I would like to know if there's a connection.

Does anybody else have PD symptoms and Hypermobility Syndrome/EDS? Do you think they're related? Where is the cause and effect??

3 Replies

  • Yes. I do. EDS Type 3 with type 4 features. I take it you mean you got diagnosed? in 2001? Because it affects all siblings, to varying degrees. My brother has Marfan's, as do most of my nieces and nephews and both my sons.

    I think it really aggravates PD because EDS means you're already wobbly! Can I asked who diagnosed your Ehlers Danlos? Such a small world of us, though Dr. Graeham in London (I'm in the US) says it affects about 25%of people. Look up Elephant Project on yahoo groups / UK. Great support group.

  • Oh, and yes my bad side for PD is my bad EDS side just like yours! I've got no one to really ask about it though.

  • Thanks Pauline. It's great to hear from you as I don't really have anyone to ask about this either.

    Yes, that's true that we're already wobbly! That made me think the maybe we're predisposed to PD, but I can't find much online at all about having these 2 conditions.

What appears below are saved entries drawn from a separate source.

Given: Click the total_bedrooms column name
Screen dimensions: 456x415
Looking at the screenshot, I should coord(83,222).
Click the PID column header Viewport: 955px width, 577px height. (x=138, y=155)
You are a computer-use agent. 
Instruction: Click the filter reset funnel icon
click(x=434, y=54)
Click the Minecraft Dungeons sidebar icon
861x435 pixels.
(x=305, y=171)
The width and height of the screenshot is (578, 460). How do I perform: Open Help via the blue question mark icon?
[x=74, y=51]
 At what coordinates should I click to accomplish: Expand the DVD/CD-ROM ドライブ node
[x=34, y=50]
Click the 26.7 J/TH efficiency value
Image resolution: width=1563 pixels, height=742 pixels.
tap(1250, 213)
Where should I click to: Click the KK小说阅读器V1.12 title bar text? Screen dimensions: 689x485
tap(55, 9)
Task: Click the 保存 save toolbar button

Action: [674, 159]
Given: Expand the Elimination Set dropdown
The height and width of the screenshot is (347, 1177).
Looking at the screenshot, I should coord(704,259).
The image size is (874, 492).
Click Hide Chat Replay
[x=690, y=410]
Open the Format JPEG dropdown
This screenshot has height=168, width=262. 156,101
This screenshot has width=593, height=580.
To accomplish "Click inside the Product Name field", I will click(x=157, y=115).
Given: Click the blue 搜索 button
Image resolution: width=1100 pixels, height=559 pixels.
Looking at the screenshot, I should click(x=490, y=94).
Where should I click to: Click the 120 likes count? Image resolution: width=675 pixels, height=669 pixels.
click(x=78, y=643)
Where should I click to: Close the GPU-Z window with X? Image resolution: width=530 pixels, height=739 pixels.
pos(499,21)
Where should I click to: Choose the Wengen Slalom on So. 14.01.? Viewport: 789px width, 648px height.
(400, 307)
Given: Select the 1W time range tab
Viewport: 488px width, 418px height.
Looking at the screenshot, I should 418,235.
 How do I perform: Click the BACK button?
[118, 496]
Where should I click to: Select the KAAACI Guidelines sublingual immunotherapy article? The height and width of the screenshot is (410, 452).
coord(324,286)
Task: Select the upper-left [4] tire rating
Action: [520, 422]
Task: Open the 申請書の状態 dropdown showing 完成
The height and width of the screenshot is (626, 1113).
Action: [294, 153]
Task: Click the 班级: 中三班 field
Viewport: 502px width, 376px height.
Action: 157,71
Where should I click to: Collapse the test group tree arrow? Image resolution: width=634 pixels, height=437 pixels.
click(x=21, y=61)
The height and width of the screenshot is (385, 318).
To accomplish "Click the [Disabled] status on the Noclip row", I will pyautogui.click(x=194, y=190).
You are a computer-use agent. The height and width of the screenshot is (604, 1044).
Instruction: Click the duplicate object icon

    I was diagnosed by a rheumatologist in Enfield. He's not well-known like Dr Grahame. He said it was hypermobility syndrome, but I've since found out that this is the same as hypermobile EDS / type 3. At the time he told me that it wouldn't affect my life very much at all. But it really has in a bad way, especially since I was pregnant 8 years ago. It's confusing now I have PD symptoms as well. Thanks a lot for your answers.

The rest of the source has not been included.